An odd Hebrew word says a lot about Israeli politics

IT IS NOT easy to translate the Hebrew word davka. It means something like “despite it all” and “because of”, but with a sense of deliberate precision: I was at home all day, but the delivery man came davka during the half-hour when I was out. It can connote an intent to irritate: my girlfriend knows we disagree about politics, but she always davka brings it up. In 2003 Ariel Sharon, a pugnacious former prime minister, cited a young American explaining the word to friends back home: “Davka means doing or thinking something both in spite of and because of a given situation.”

Curiously, Binyamin Netanyahu, Israel’s prime minister, has chosen as his campaign slogan “Davka Netanyahu”. In December Israeli police recommended that Mr Netanyahu be indicted for bribery and breach of trust. The prime minister says the charges are a witch-hunt by lefty prosecutors and journalists. Many supporters of his hawkish Likud party come from religious or working-class backgrounds, and many are Sephardi Jews, descended from immigrants from the Arab world, rather than Ashkenazi Jews, who trace their roots to Europe and are typically richer. Mr Netanyahu’s davka is an invitation to his supporters to stick a finger in the eye of the elite: vote for me not just despite the corruption charges, but because of them.

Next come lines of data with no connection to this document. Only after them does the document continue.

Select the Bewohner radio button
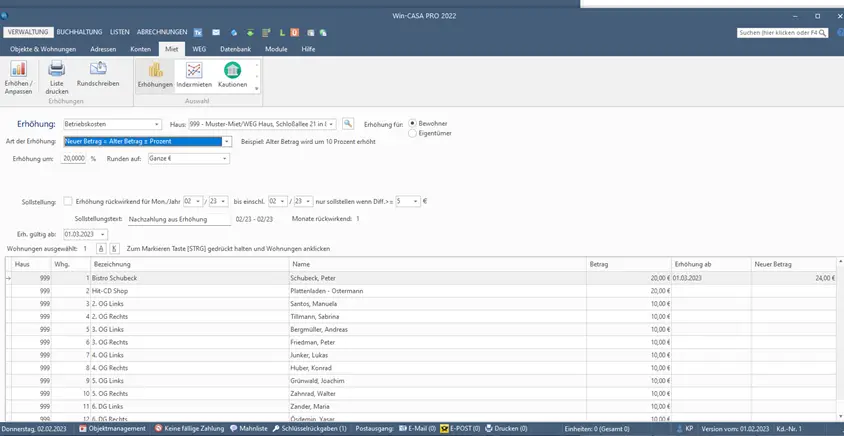Viewport: 844px width, 436px height. [x=412, y=123]
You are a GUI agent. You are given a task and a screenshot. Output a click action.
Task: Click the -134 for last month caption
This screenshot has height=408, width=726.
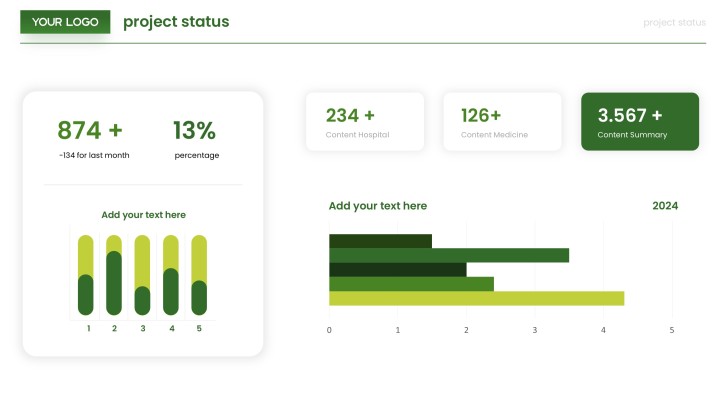click(94, 155)
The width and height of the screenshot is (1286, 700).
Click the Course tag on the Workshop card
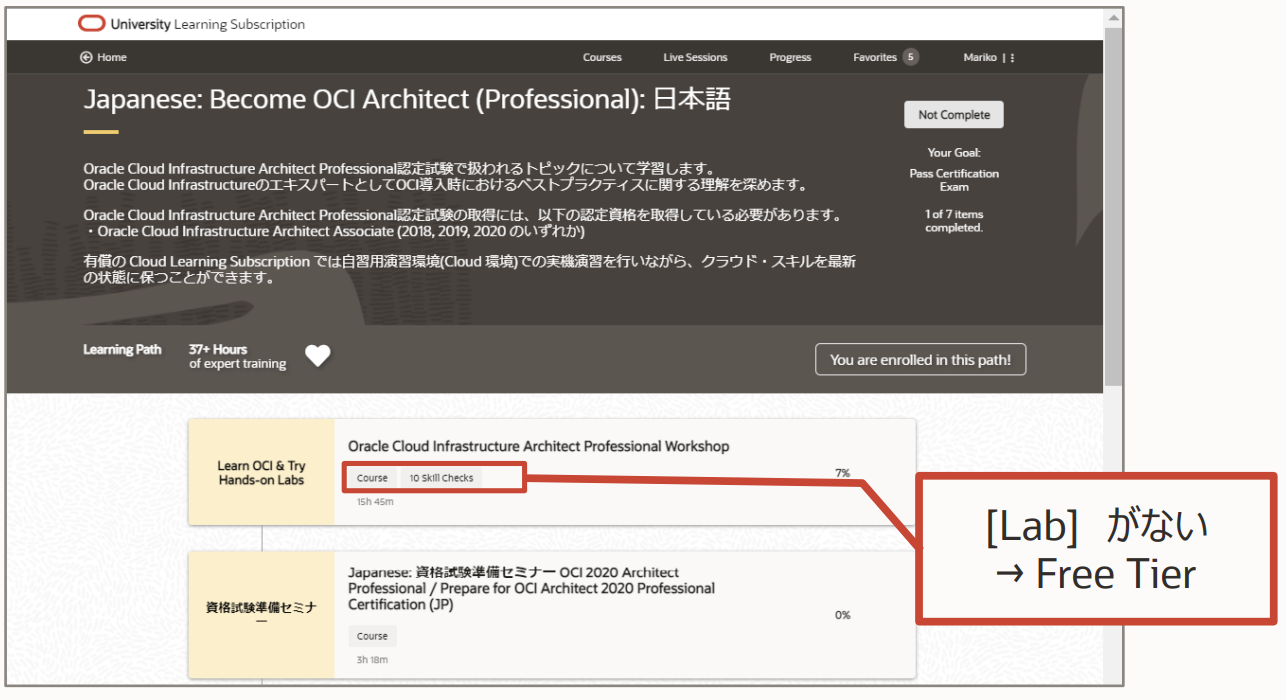[x=372, y=478]
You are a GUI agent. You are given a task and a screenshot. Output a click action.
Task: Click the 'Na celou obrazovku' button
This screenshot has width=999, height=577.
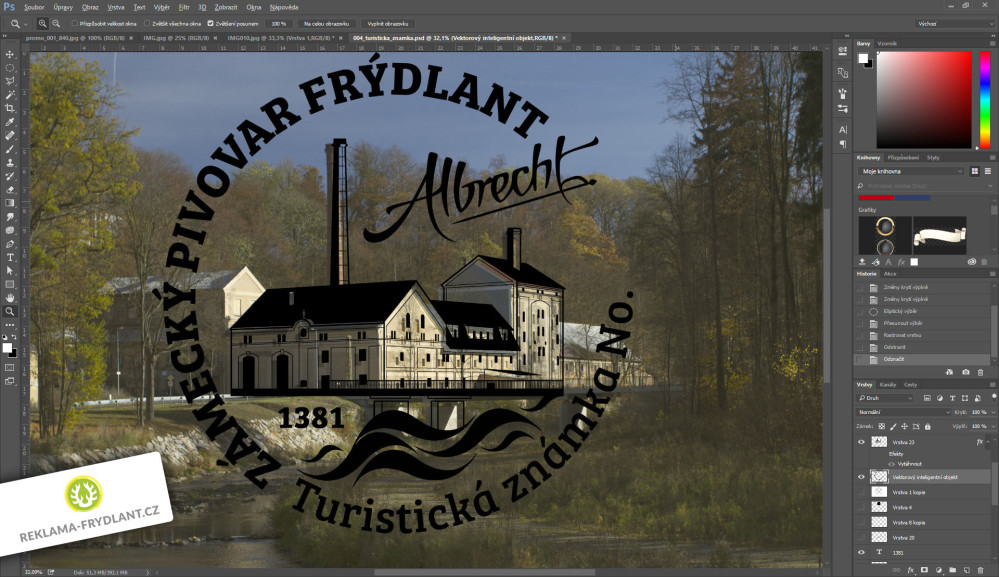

This populist way of thinking is becoming familiar all over the world. At its heart lies the politics of resentment. Backers of President Donald Trump enthusiastically call themselves “deplorables”, embracing a term Hillary Clinton used to describe some of them. In Britain, Brexit supporters suggest that, in case of a second referendum, the Leave campaign should employ the rallying cry “Tell them again”. Such slogans appeal not to the merits of the cause, but to supporters’ resentment at being a target of condescension.

The great philosopher of resentment was Friedrich Nietzsche, who thought it had a lot to do with Jews. In “On the Genealogy of Morality”, he describes the politics of resentment as a Jewish invention that lies at the core of Judeo-Christian ethics. In pagan morality, according to Nietzsche, the good is synonymous with the excellent and the powerful: rulers and gods are good because they are beautiful and strong. Judaism and Christianity, resentful of pagan rule, inverted this morality. They saw the weak masses as good, whereas precisely (davka!) the strong rulers were evil. This “slave morality”, Nietzsche thought, was behind all of Western civilisation. He detested it.

Nietzsche’s account of morality’s evolution is a fascinating mess with little relationship to historical reality. However, his analysis of resentment was picked up by thinkers like Sigmund Freud and Hannah Arendt, and has become crucial to the understanding of populism and authoritarianism. Still, it is strange that the politics of resentment should be employed davka by Mr Netanyahu, who is an unlikely underdog.

The scion of a renowned Ashkenazi family, Mr Netanyahu grew up in America before returning to Israel to serve in an elite commando unit—a crucial distinction in a society where military service affects social class. He has been a dominant figure in Israeli politics for more than two decades. He and Likud have helped pull Israel’s political centre in a hawkish direction, winning power and all but ending the prospects for a Palestinian state.

The real political outcasts in Israel are surely Likud’s opponents, the remnants of the peace movement. They are the ones who must urge their dwindling band of supporters to continue hoping for the seemingly impossible, davka.